Pretty much. I started playing music a few years after I started skating. Punk had hit the west coast skate scene and the DIY ethos went hand in hand with skate life. The fuck you attitude of punk resonated with skaters as we were seen as losers as well, so it was one big fuck off in chorus! So skating and music have always been intertwined in my life. As far as playing when I started travelling I couldn’t manage being in a band so I’d get music in however and whenever I could. The solo thing started as a necessity to create music. I needed that creative release.

You recorded Perpetual on 8-track. Is this something you have wanted to for a while? 
Yeah. Been tired of staring at the fucking computron and burning my retinas into ash so wanted to get back to basics. I started on a 4-track so this was an easy transition. It looks like a 4-track on steroids. I also like the sonic quality of tape. Different than digital in a way that seems a bit easier on the earballs. Also much more familiar as most of what I listen to was recorded on tape. It definitely has its challenges though. I’m down to six tracks as two have decided to go on strike. Need to find someone who can fix it. It weighs eighty pounds, so not easy to haul around.

How did the process differ to recording with a ‘computron’? Were you able to do more creatively because of its limitations?
It’s like night and day. You can’t edit your crappy takes! You either get it right or live with the imperfections, which I’m OK with. There’s a bunch of sketchy shit on this album – I think it enhances the humanity of the recording. We nor life are perfect. Nature is not perfect. I am far from even trying to reach any idea of perfection. I’m a hack jack!

You’ve said you want to “strip the tunes down and create more of an atmosphere than [be] concerned with writing ‘songs’”. Is this approach generally more comfortable for you when making music? 
Completely. I’m all about the moment and the mood. Writing songs and laboring over them kills the emotional quality and even the reason why the song came about. You lose that initial spark and fire. Music has a heavy emotional effect on me. I want to be in an “open” state when I record so the listener senses something more… something that transcends passive listening. I want it to hit people in the gut. Wait… what was I saying? Tangents…

You’ve previously said that you’re influenced by late 60s/early 70s Brazilian music. Does this album continue in that vein?
Hmm I don’t know. Not directly. More Mulatu Astatke than anything else. But I want to record some shit with my nylon string git again. A pedestrian attempt at bossa… with my own “unique” style… ha! Maybe on my 4-track. Super simple.

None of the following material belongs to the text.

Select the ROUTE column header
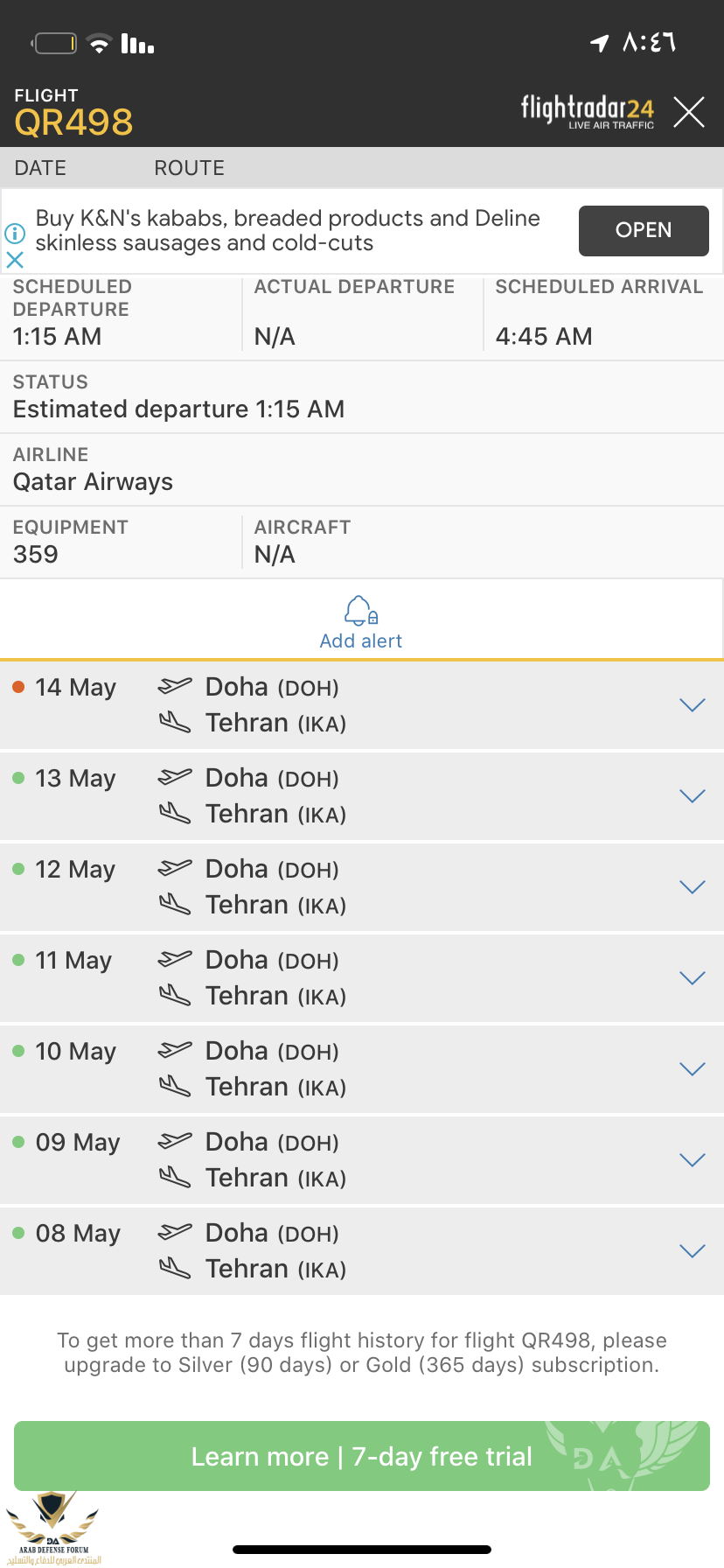 (x=190, y=168)

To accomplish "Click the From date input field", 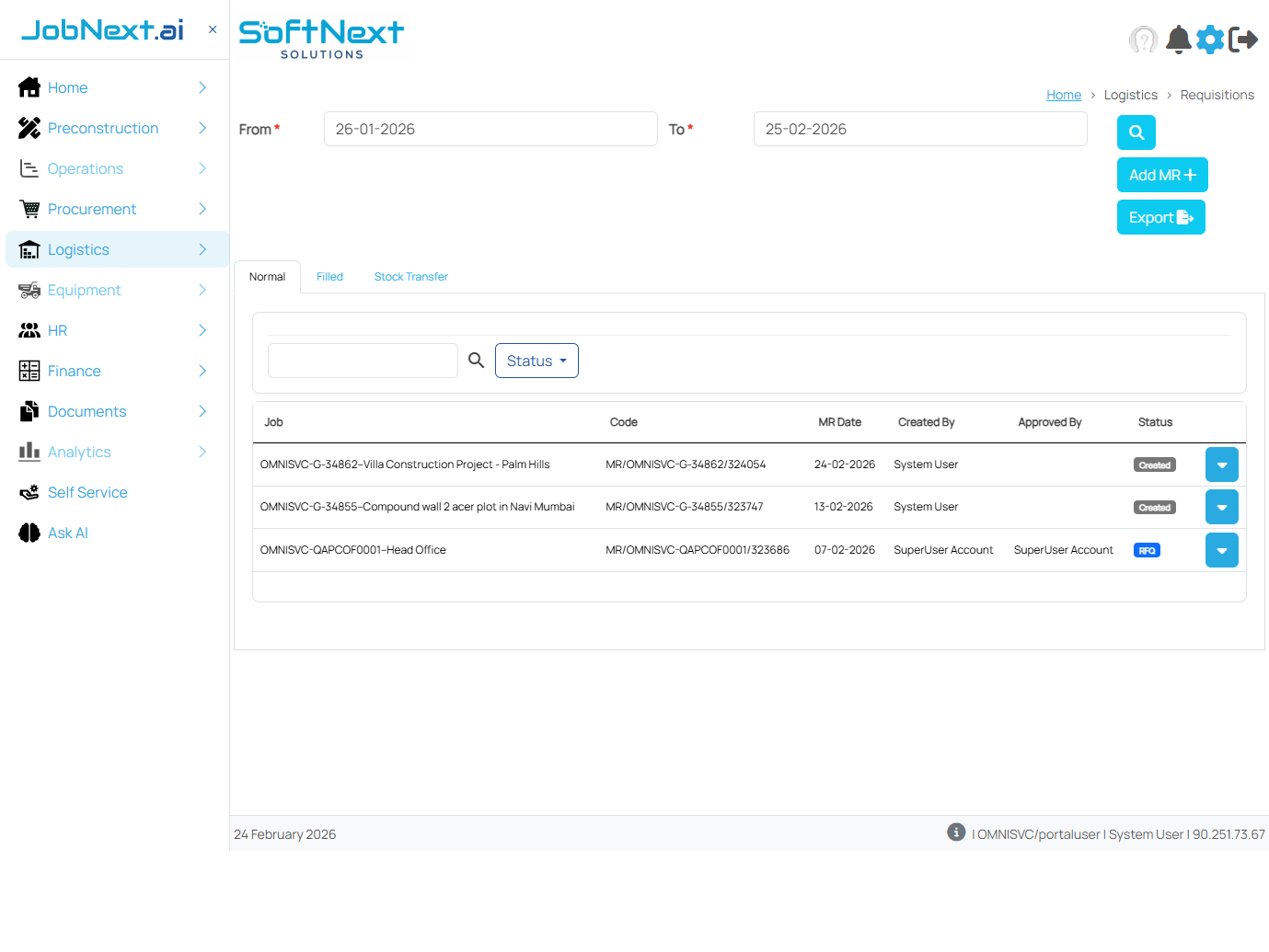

Perpetual is a continuation of Japan-only release Perpetuum. Will this new album be released everywhere?
Yessum. Or I hope so!! I don’t really know. Maybe some tunes will be licensed so I can eat burritos and beer for life!

How are you finding the touring life?
I never tour really. Just short stints here and there. I don’t have the luxury of really hitting the road. My son, work, $$$ cost, a lack of a band make it all pretty impossible. I just throw some shit together when I can. I love being on the road though.

What’s next for you after this album?
The poor house…! Dunno – trying to navigate the wild west of the music industry really takes the pep out of your step at times. I just don’t want Modular or myself to get stuck with 500 CDs/vinyl. 1 download and the world has it. Who knows…

Tommy Guerrero’s Perpetual is out now on Grand Palais.